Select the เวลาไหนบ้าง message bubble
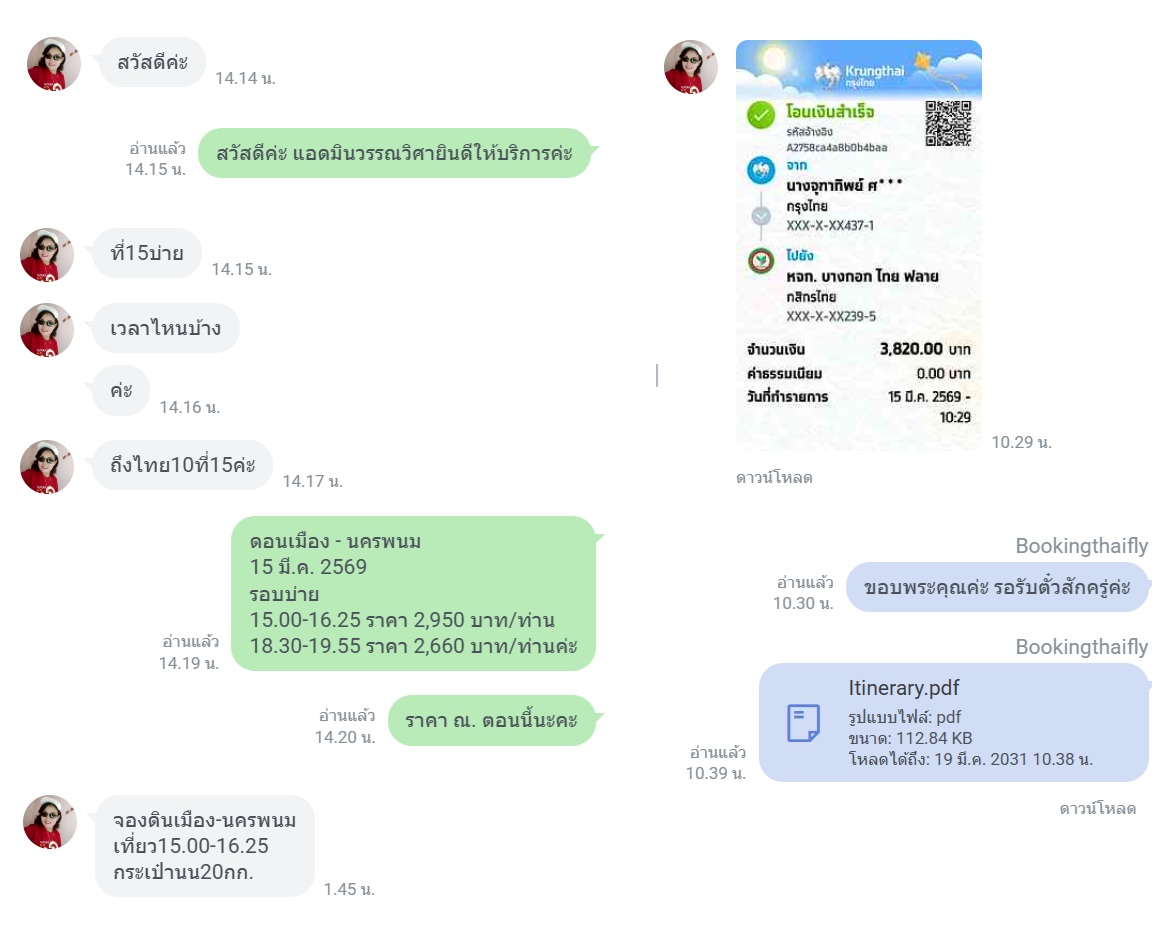The height and width of the screenshot is (940, 1176). pyautogui.click(x=166, y=329)
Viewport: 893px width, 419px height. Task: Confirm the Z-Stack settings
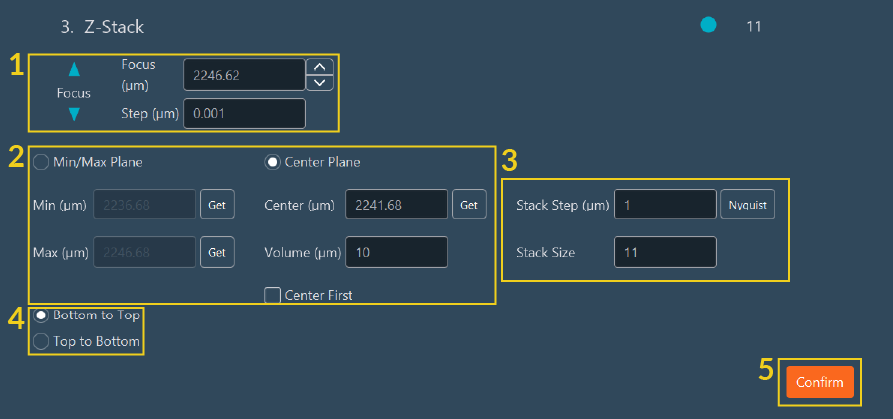pyautogui.click(x=819, y=383)
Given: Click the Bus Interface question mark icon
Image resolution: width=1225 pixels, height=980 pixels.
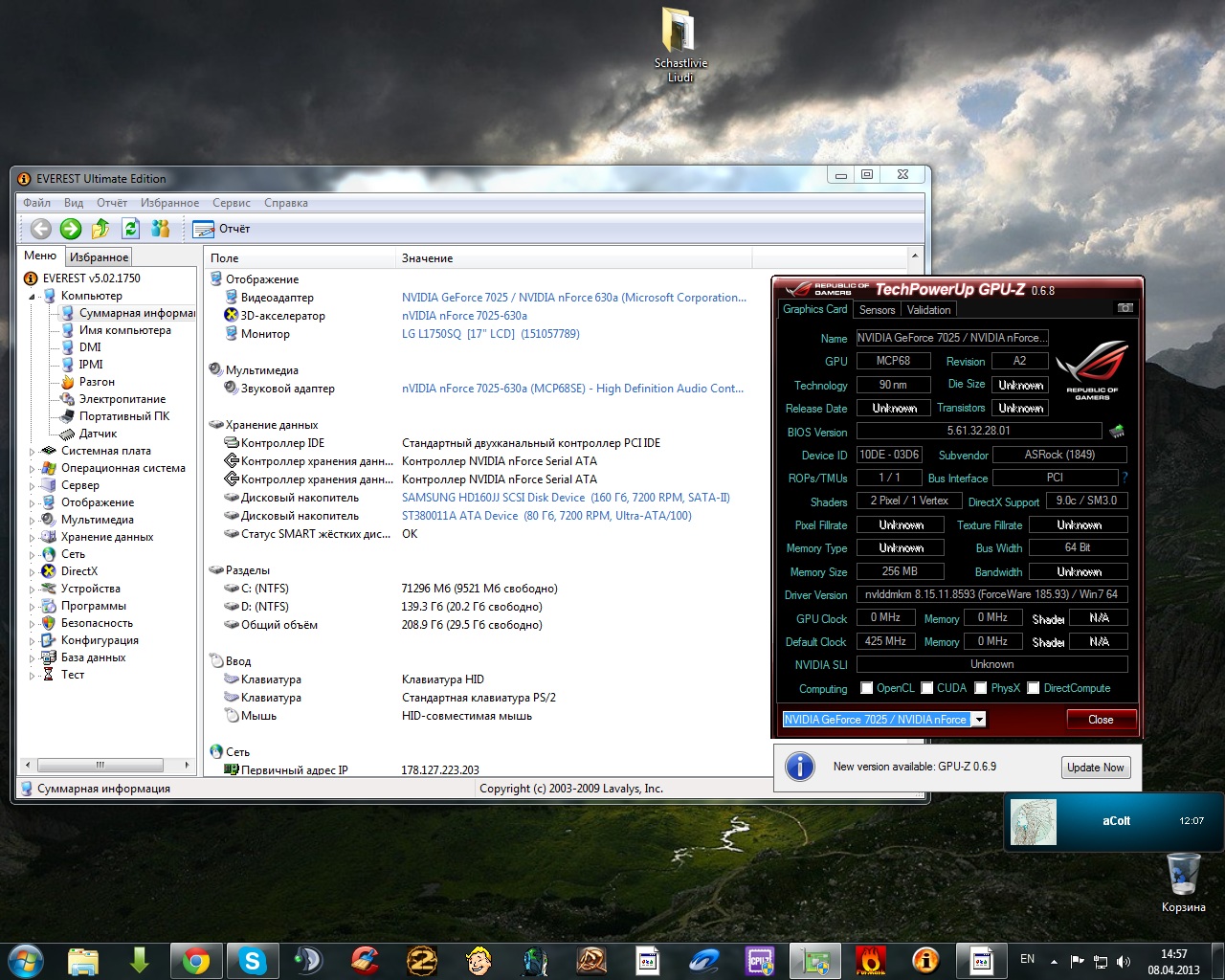Looking at the screenshot, I should pyautogui.click(x=1125, y=478).
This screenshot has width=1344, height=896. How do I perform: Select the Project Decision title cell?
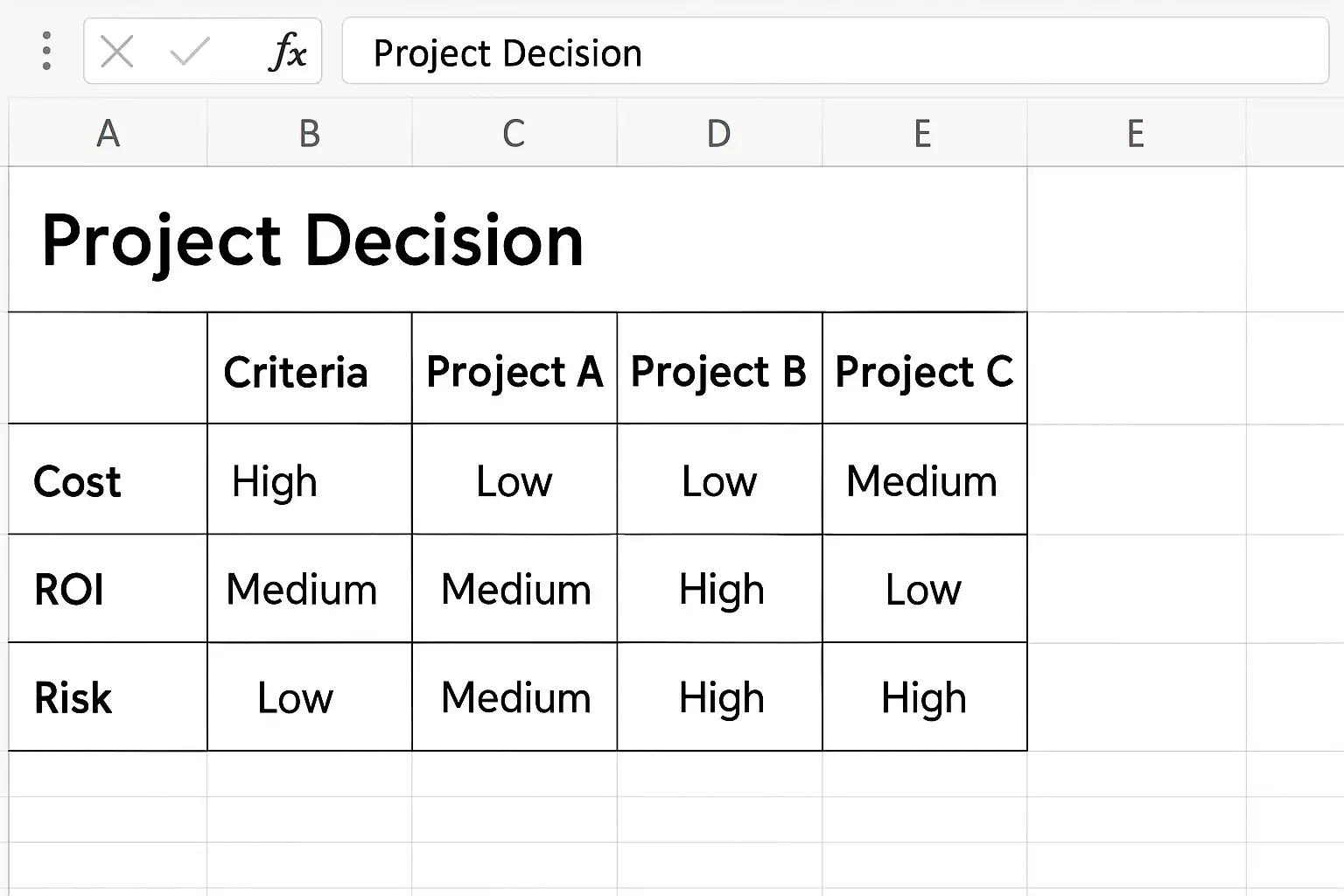point(517,240)
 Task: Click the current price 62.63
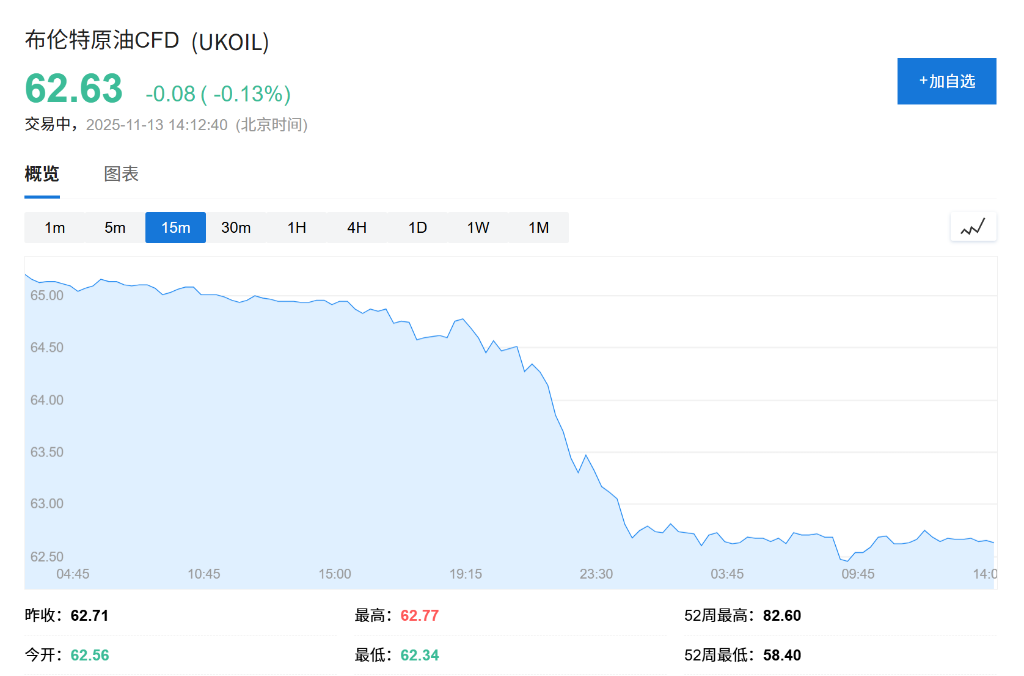point(73,89)
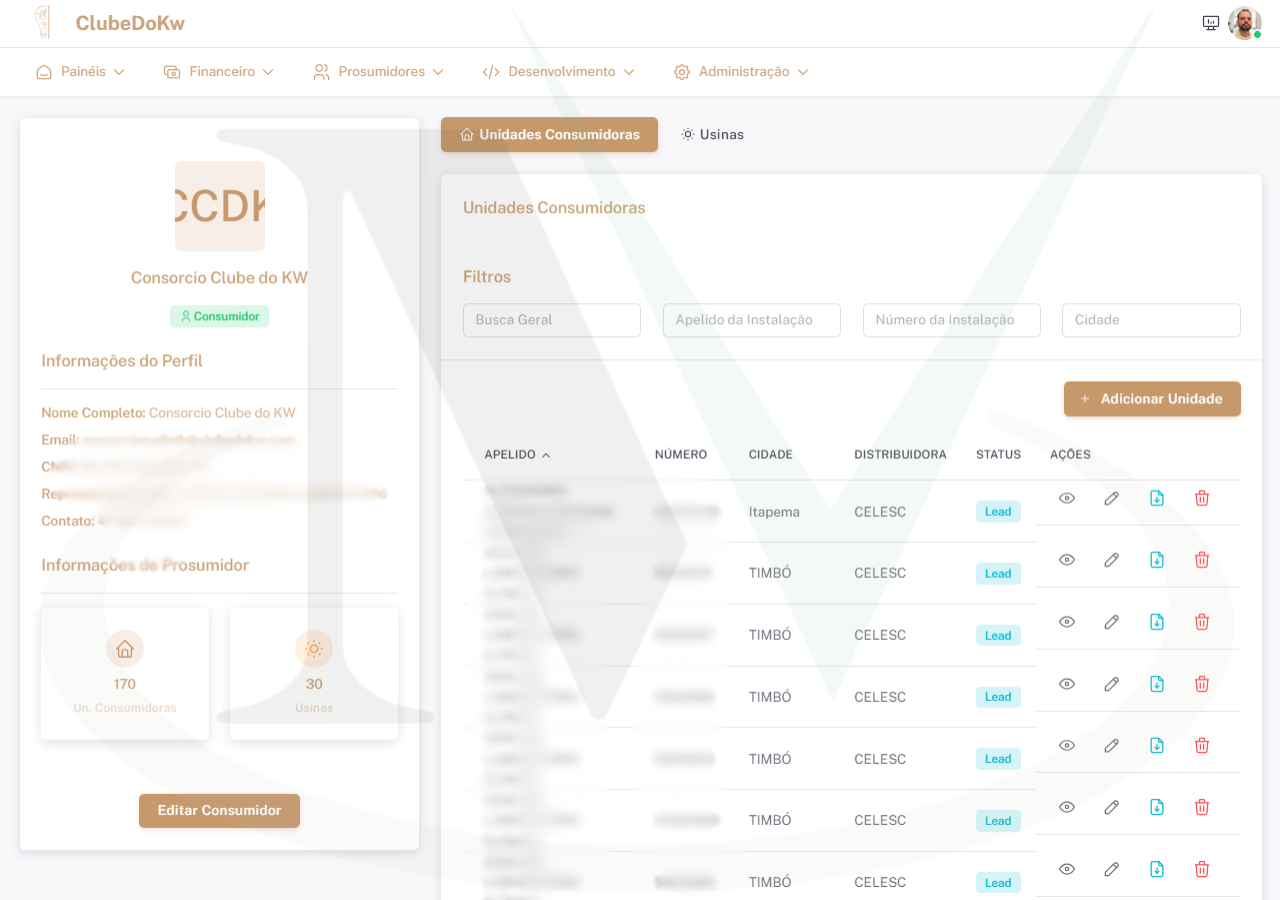Expand the Painéis dropdown menu
The height and width of the screenshot is (900, 1280).
(81, 72)
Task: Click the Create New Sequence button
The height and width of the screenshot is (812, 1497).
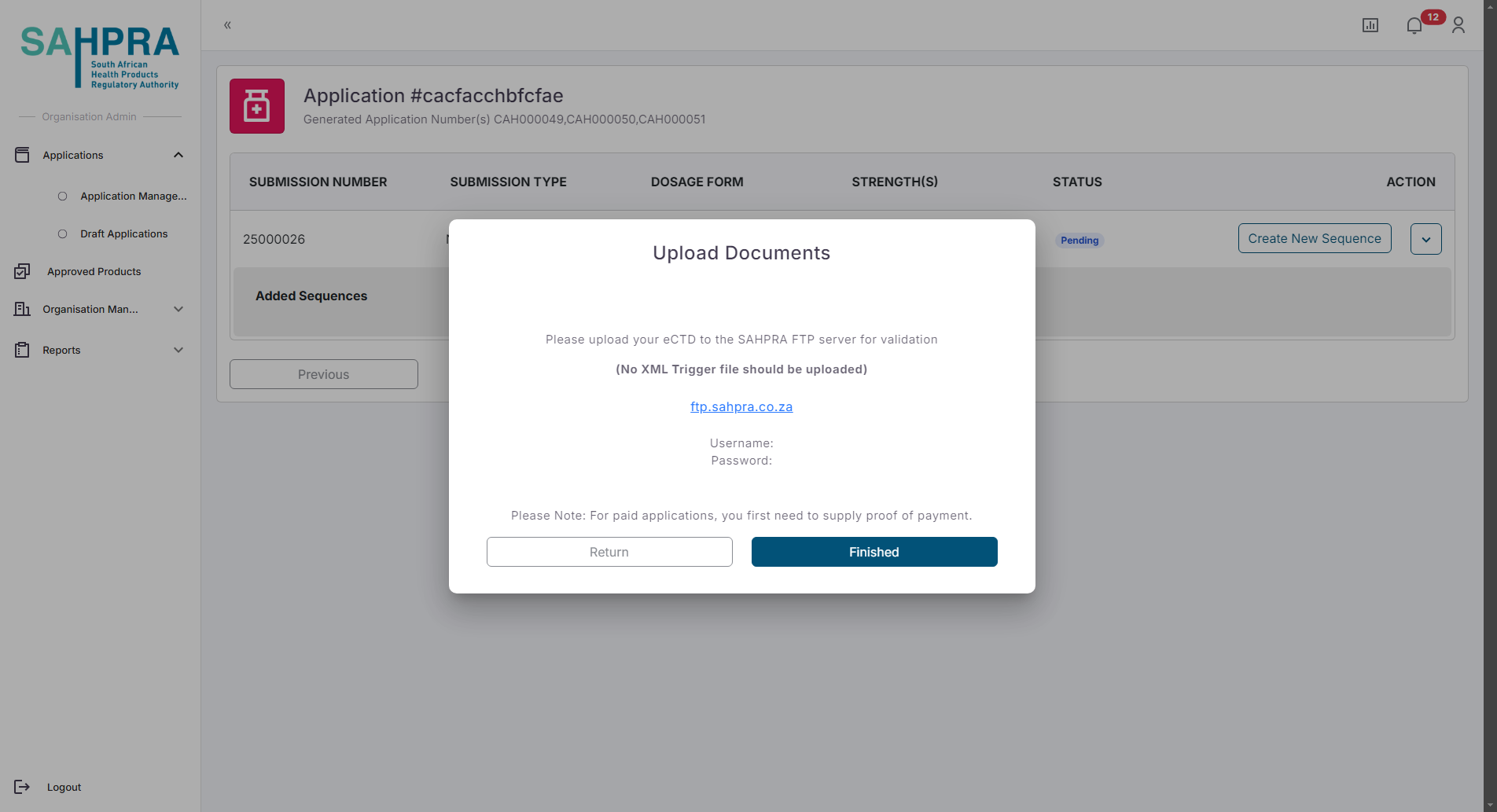Action: click(x=1314, y=239)
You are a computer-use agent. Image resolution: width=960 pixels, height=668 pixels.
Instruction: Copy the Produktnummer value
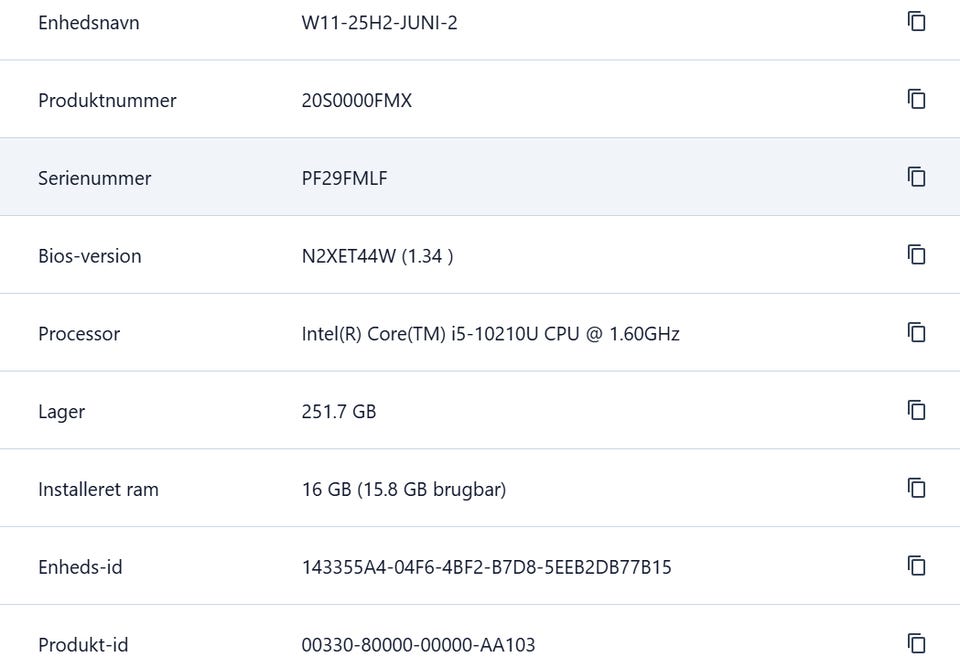[x=916, y=99]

* * *

▶ PROBLEM DESCRIPTION:
Retype the lines exactly. Begin at the one that holds "This screenshot has", stop at the last line of the entries above, and drop the pictures.

▶ REPLY TO THE TASK:
This screenshot has width=1344, height=896. How do I perform: Select the Project Decision title cell?
point(517,240)
 Task: Click the current price 62.63
point(73,89)
Expand the Painéis dropdown menu
The height and width of the screenshot is (900, 1280).
(81, 72)
Task: Click the Create New Sequence button
The height and width of the screenshot is (812, 1497).
Action: click(x=1314, y=239)
You are a computer-use agent. Image resolution: width=960 pixels, height=668 pixels.
Instruction: Copy the Produktnummer value
[x=916, y=99]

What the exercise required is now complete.